§ **Given task**: Rewrite the records as a numbered list with blank lines omitted, starting at the line that contains "Click the water" and ending after the line that contains "Action: coord(1210,750)". Leave out the pictures.

§ **Supplied entries**:
::::::
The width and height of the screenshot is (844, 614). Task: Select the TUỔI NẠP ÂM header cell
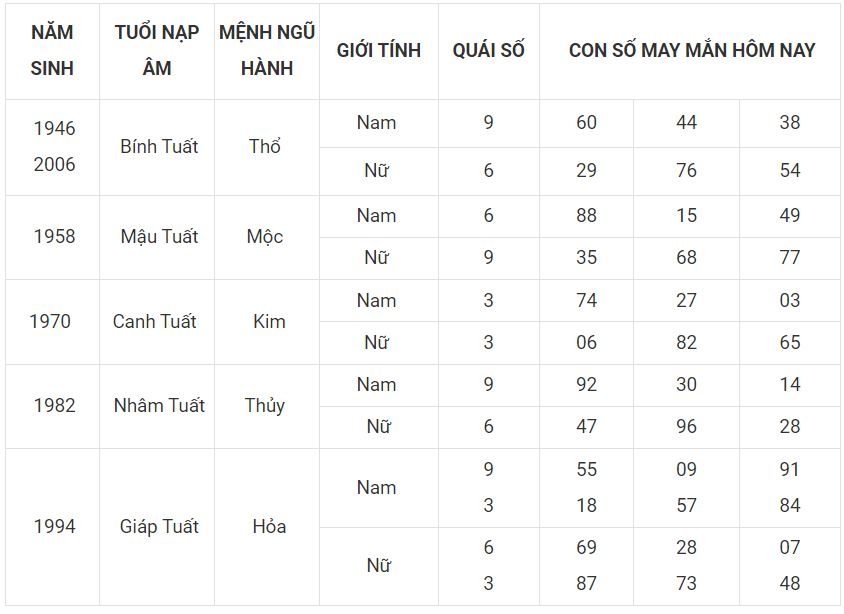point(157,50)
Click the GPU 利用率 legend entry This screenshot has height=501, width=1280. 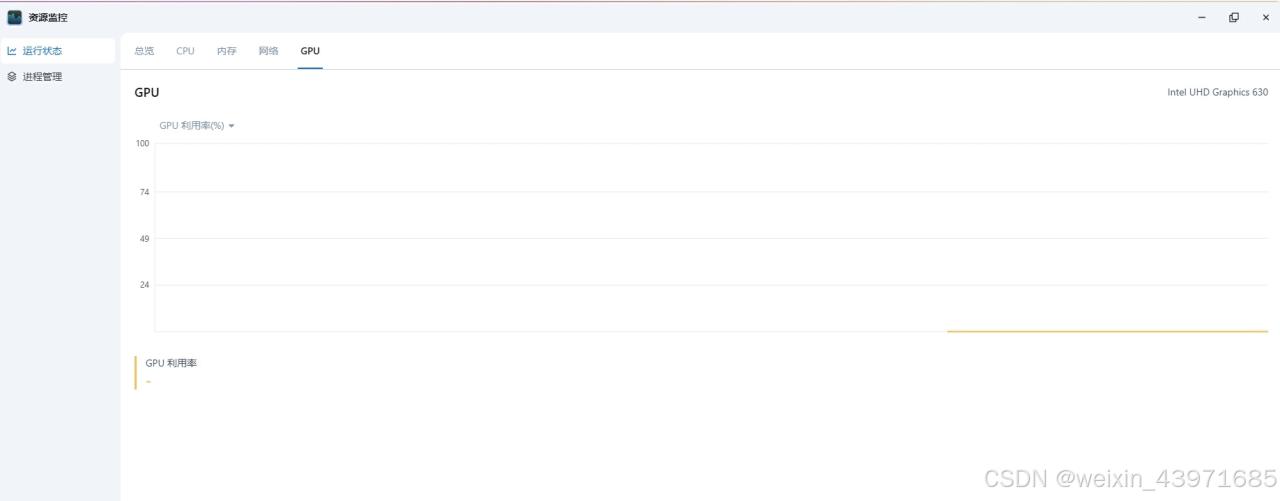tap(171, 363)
::::::
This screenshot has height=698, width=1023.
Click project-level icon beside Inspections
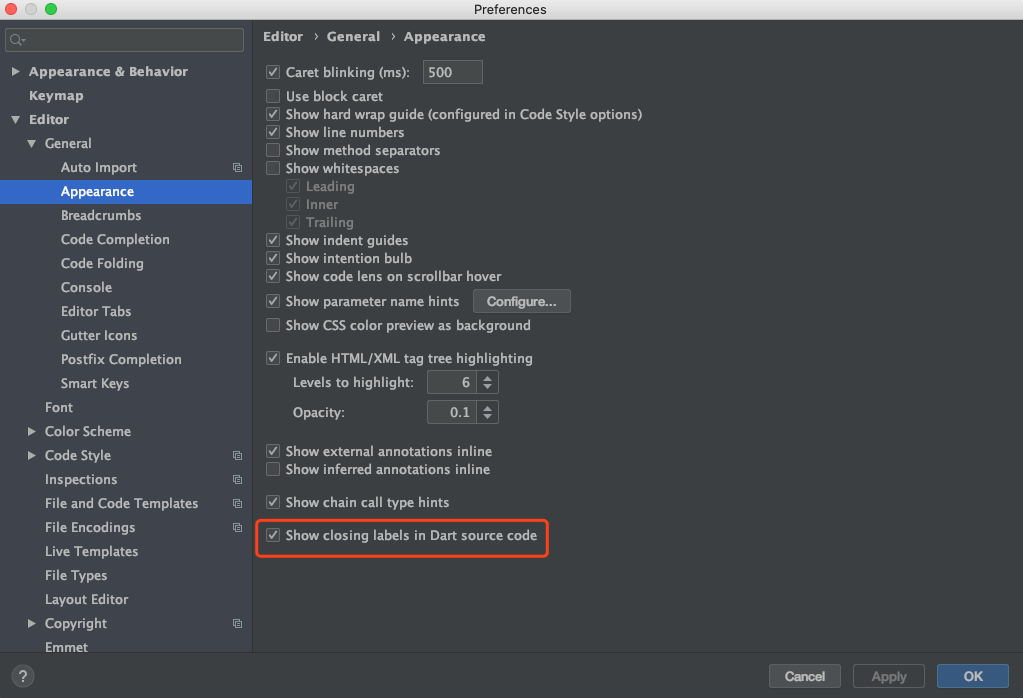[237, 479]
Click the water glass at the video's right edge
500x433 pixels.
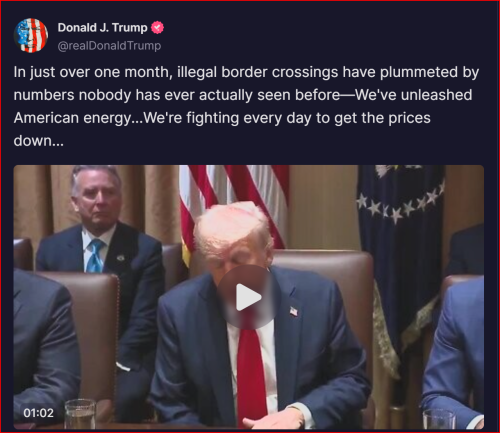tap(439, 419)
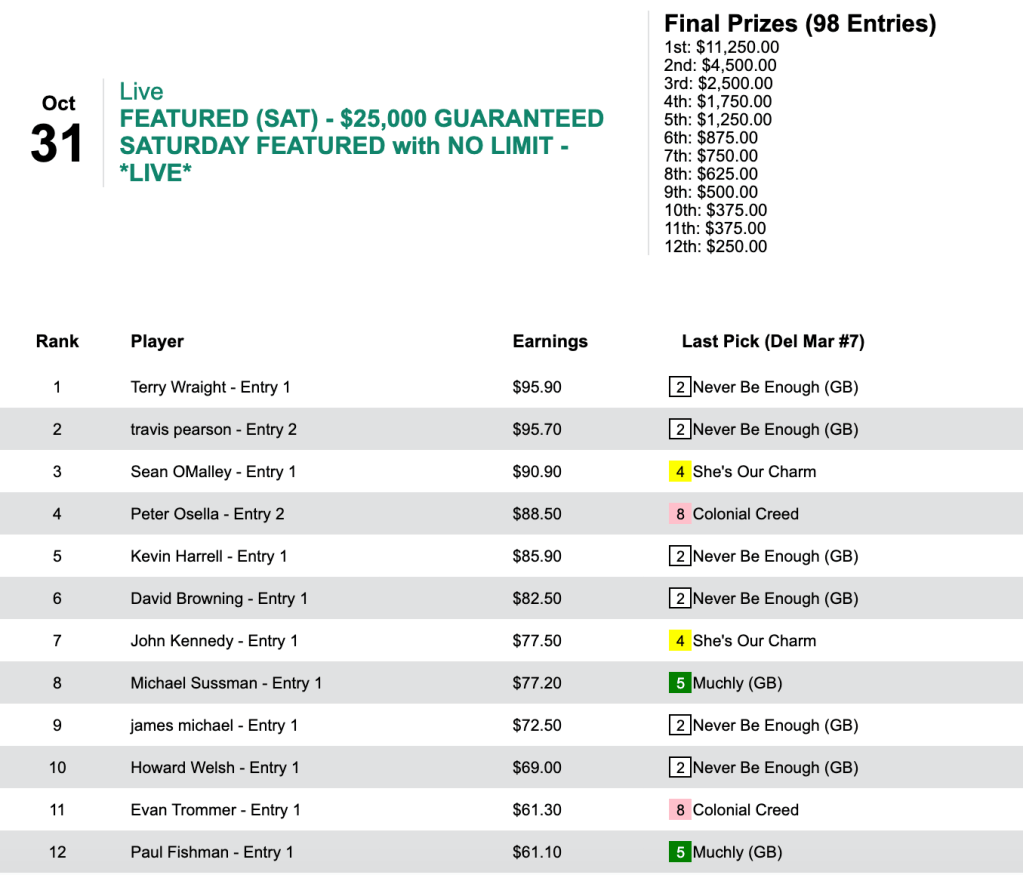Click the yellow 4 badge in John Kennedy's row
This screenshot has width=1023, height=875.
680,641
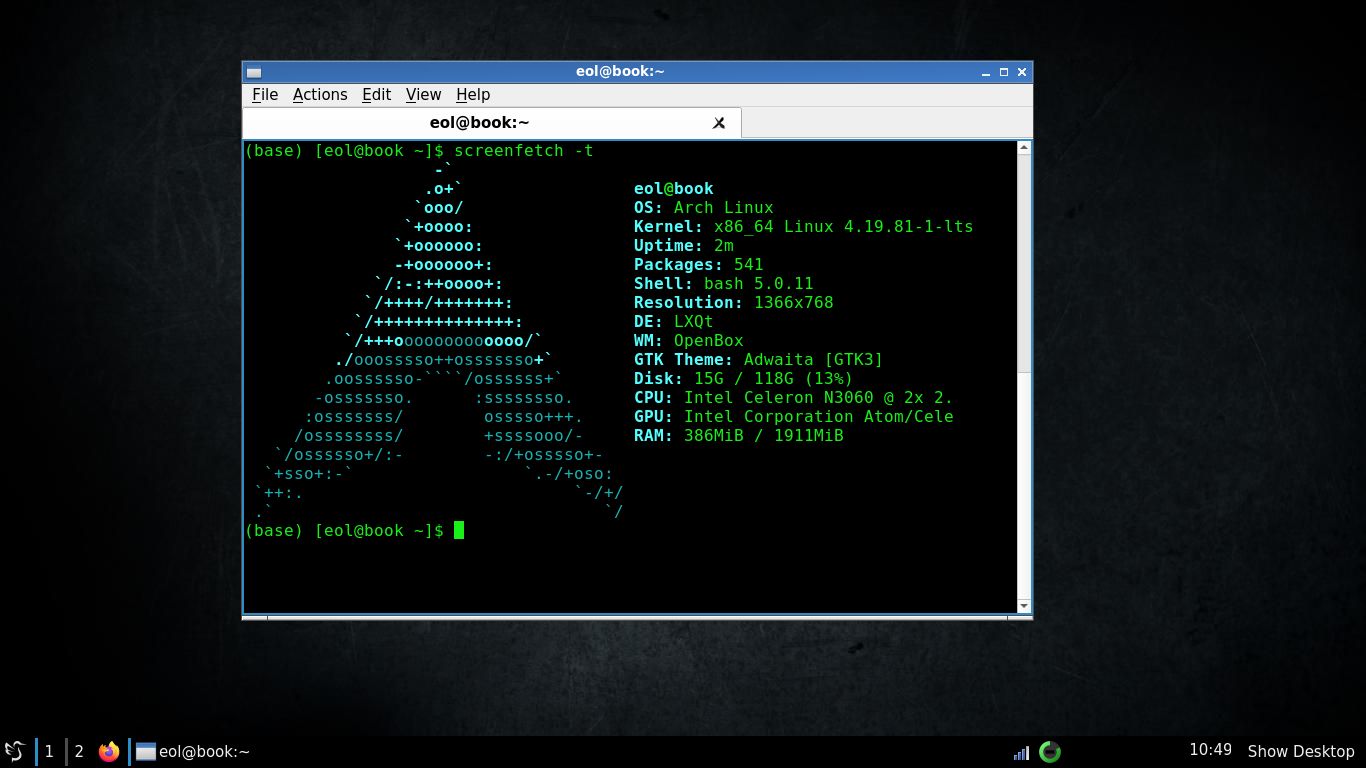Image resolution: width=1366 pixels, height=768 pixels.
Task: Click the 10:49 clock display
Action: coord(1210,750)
::::::
§ **Complete output**:
1. Click the water glass at the video's right edge
2. 500x433 pixels.
3. tap(439, 419)
4. Click the yellow 4 badge in John Kennedy's row
5. This screenshot has width=1023, height=875.
6. 680,641
7. Image resolution: width=1366 pixels, height=768 pixels.
8. Task: Click the 10:49 clock display
9. Action: coord(1210,750)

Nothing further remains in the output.